Scenic high rises and new homes are popping up all across Southwest Florida. But, fewer people are buying residential property.
New data shows plummeting housing sales in Southwest Florida. With it being over a decade since the last recession, many assume the data points to a normal cycle in the market. But, the volatility of the stock market is likely the reason keeping buyers from making large purchases until prices become more stable, according to an expert.
Florida Realtor, a news resource on the real estate market, shows lower closed sales between December 2017 to 2018. In Lee County, closed sales are down 15 percent, 14 percent in Charlotte County and 2 percent in Collier County.
“End of last year it was very slow,” said Mike Lombardo, a real estate broker for the Mike Lombardo Team. “We’ve seen that reflected in you know, home prices being dropped, you know 14 percent, 15 percent, in some places.”
Lombardo said sales are still coming in, but he had to work harder to meet his revenue goals this past year. The real estate agent contributes the slow down in the real estate market to have more supply than demand.
The primary factors Lombardo attributes to the decrease in demand are blue-green algae outbreaks and red tide. He believes buyers will wait it out until the environmental crisis becomes less severe.

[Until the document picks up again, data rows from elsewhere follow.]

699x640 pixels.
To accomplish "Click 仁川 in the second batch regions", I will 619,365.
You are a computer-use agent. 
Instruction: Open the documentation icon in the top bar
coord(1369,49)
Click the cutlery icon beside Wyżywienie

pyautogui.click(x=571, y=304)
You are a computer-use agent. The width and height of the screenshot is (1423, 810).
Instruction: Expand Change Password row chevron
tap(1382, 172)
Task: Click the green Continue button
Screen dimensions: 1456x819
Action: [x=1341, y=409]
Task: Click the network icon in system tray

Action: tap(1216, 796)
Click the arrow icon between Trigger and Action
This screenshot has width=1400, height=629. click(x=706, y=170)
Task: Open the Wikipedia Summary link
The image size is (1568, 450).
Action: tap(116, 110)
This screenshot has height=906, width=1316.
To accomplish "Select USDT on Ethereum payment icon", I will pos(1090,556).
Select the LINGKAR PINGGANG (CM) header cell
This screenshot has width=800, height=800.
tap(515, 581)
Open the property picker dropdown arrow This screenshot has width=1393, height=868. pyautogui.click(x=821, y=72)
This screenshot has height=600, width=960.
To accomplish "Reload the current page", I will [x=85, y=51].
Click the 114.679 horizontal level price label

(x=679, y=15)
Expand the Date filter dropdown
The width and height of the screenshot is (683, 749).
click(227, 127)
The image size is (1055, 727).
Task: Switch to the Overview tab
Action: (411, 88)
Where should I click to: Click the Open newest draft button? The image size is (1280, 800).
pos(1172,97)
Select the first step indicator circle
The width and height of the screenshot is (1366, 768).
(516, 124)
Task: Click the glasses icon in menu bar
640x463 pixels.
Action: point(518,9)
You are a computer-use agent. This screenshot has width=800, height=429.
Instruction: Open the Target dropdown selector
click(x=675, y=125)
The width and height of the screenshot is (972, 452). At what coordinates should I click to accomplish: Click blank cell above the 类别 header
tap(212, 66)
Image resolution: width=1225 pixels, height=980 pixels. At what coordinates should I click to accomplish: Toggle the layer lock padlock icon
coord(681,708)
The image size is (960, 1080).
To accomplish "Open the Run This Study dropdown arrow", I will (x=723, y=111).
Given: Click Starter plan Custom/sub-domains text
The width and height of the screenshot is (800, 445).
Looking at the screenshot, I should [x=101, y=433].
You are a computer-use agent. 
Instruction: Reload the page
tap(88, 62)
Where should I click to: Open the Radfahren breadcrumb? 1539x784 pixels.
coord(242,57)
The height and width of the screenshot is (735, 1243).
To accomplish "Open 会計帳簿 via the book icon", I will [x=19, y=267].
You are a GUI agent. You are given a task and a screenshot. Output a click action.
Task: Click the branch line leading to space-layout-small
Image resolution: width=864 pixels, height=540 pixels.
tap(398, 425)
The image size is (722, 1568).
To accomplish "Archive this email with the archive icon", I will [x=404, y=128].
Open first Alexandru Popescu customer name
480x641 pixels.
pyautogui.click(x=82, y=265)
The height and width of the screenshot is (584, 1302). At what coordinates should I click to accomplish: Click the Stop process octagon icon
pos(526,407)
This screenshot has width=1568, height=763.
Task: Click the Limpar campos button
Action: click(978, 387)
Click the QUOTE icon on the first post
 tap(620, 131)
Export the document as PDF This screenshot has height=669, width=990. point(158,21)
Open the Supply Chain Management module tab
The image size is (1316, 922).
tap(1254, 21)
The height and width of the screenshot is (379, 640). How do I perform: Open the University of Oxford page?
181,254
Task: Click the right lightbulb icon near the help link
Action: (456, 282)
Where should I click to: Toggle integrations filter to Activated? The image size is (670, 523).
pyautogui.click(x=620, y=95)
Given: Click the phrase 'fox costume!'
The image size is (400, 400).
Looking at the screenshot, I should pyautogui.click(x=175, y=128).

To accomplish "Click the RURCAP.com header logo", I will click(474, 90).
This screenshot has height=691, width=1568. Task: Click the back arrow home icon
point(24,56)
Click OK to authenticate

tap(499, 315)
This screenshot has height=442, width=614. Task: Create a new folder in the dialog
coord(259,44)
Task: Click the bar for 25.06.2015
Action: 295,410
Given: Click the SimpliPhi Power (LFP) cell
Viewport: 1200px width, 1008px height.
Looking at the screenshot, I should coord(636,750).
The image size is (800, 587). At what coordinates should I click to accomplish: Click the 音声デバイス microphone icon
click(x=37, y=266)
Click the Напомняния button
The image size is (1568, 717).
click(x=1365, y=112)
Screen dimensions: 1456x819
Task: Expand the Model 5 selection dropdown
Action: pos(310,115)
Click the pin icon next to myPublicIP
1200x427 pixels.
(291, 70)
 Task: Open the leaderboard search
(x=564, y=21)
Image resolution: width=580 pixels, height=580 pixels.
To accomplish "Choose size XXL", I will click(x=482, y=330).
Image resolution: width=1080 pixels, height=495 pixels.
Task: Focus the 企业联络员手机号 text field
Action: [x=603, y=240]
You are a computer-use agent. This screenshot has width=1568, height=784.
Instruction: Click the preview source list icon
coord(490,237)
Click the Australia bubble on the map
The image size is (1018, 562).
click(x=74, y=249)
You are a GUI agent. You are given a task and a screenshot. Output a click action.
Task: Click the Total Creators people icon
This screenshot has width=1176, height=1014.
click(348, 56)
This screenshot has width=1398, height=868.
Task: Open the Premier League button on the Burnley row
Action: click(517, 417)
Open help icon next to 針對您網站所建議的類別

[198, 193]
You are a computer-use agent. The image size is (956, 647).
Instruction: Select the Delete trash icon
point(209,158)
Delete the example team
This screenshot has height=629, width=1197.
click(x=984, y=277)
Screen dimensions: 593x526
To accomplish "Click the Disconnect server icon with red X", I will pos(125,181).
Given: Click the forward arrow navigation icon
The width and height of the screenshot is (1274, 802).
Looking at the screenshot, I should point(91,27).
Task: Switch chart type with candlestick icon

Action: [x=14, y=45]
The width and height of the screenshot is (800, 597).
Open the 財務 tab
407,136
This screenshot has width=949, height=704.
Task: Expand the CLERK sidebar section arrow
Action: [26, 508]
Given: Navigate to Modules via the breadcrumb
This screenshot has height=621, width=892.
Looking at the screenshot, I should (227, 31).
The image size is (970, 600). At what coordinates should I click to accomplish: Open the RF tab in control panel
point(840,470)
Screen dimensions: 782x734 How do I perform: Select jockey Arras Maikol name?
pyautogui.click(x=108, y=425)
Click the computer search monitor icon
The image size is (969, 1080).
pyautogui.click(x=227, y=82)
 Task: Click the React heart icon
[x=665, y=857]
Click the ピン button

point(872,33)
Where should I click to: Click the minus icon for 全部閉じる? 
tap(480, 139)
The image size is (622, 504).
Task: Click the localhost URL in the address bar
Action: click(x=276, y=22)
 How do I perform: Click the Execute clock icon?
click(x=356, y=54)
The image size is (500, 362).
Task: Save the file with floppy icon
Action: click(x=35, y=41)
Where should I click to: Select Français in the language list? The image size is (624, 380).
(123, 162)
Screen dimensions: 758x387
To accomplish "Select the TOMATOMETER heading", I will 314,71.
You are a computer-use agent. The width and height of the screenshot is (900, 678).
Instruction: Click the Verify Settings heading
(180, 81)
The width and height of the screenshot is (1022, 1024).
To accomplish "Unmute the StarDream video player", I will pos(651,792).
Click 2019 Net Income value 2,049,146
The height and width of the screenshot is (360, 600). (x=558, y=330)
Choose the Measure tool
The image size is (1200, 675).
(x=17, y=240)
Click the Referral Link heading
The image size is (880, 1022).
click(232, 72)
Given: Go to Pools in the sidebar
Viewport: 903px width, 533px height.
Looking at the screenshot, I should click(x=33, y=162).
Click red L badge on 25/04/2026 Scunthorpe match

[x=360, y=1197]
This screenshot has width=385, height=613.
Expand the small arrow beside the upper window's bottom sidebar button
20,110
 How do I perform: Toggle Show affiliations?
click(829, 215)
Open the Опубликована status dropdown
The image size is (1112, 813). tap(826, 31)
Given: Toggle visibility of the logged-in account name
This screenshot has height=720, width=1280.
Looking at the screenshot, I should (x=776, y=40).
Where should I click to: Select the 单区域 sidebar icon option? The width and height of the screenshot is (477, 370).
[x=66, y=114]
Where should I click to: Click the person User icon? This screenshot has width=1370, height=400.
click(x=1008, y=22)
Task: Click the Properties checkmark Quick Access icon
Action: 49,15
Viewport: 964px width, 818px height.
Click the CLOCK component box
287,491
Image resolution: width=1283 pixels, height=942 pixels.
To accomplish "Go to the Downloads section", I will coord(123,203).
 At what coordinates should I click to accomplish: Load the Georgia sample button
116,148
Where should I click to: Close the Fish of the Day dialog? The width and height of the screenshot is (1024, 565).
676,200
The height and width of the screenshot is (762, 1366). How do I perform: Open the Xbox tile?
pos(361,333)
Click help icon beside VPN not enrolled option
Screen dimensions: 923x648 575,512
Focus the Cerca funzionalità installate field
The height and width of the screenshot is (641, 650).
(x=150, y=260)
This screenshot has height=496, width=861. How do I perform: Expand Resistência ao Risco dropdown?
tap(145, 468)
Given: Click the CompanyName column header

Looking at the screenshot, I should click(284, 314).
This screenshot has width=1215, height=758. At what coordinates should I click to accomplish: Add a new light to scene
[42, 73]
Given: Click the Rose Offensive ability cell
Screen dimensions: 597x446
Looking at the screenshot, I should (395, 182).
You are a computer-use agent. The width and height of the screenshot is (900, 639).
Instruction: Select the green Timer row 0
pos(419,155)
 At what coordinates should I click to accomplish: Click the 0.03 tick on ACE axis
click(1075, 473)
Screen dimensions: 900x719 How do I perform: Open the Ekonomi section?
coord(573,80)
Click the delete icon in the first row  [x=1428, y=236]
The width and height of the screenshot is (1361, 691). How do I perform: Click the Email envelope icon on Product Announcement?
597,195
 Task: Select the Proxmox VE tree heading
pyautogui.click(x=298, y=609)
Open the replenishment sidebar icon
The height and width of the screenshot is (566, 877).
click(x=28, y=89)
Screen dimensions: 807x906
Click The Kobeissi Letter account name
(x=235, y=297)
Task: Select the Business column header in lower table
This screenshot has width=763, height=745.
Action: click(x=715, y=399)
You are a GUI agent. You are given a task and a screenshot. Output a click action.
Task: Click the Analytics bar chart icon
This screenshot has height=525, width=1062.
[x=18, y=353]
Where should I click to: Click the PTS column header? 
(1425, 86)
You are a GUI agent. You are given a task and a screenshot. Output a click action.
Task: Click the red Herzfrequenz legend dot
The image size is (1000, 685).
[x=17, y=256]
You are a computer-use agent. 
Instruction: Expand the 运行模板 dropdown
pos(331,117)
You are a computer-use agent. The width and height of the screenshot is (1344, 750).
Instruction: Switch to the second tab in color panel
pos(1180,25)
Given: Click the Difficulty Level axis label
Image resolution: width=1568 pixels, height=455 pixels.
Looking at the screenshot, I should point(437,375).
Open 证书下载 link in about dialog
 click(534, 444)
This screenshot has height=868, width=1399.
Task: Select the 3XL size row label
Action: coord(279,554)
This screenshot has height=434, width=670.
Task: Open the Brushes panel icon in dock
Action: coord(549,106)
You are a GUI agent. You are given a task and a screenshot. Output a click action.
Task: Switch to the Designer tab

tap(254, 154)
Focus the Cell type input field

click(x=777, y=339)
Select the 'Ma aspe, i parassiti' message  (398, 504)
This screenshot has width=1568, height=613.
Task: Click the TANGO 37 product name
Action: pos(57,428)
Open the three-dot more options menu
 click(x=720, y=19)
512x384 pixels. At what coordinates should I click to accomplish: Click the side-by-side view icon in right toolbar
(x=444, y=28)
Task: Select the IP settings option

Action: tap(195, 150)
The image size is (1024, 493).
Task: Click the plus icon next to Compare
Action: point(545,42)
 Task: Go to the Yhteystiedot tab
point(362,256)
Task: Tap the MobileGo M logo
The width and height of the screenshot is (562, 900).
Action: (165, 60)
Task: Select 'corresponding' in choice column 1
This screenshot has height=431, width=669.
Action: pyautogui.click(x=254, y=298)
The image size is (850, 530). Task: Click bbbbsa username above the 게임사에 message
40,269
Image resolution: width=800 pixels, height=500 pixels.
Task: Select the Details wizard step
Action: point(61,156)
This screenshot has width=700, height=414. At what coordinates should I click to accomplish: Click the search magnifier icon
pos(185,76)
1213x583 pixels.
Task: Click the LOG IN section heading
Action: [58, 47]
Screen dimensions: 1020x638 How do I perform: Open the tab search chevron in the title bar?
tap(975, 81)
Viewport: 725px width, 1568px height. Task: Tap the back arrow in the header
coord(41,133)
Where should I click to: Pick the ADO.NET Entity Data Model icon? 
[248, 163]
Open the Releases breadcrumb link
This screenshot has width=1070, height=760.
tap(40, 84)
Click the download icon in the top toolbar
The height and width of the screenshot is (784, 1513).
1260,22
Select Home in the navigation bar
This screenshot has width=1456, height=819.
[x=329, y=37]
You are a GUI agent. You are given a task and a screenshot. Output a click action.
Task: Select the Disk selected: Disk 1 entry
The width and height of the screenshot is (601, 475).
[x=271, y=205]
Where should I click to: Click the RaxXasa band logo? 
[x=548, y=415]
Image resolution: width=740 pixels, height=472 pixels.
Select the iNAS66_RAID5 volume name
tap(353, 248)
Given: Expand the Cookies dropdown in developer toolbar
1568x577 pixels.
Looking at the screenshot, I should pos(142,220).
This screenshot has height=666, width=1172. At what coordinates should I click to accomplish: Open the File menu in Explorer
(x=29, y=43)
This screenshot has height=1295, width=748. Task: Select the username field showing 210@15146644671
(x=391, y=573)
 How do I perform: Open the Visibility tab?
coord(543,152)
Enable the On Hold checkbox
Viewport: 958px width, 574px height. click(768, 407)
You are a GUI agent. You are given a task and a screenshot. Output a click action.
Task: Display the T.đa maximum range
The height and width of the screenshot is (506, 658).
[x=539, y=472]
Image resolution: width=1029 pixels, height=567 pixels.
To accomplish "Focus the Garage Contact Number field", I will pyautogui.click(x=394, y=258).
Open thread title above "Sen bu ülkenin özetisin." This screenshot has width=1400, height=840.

Lombardo and Shelton Weeks, the Florida Gulf Coast University chair of the Dept. of Economics, said it is too early to worry.
“This is what a normal recession looks like, a housing recession,” Lombardo said. “Hopefully it will pan itself out again in spring or summer.”
“I wouldn’t panic yet,” Weeks said. “Realize that we are coming off an extremely volatile quarter in capital markets and I think if things settle down and market sort of resumes a normal path, then we’ll likely see our real estate markets recover and go back.”
However, Weeks said if this declining trend continues into a recession, property values could drop and taxes would follow.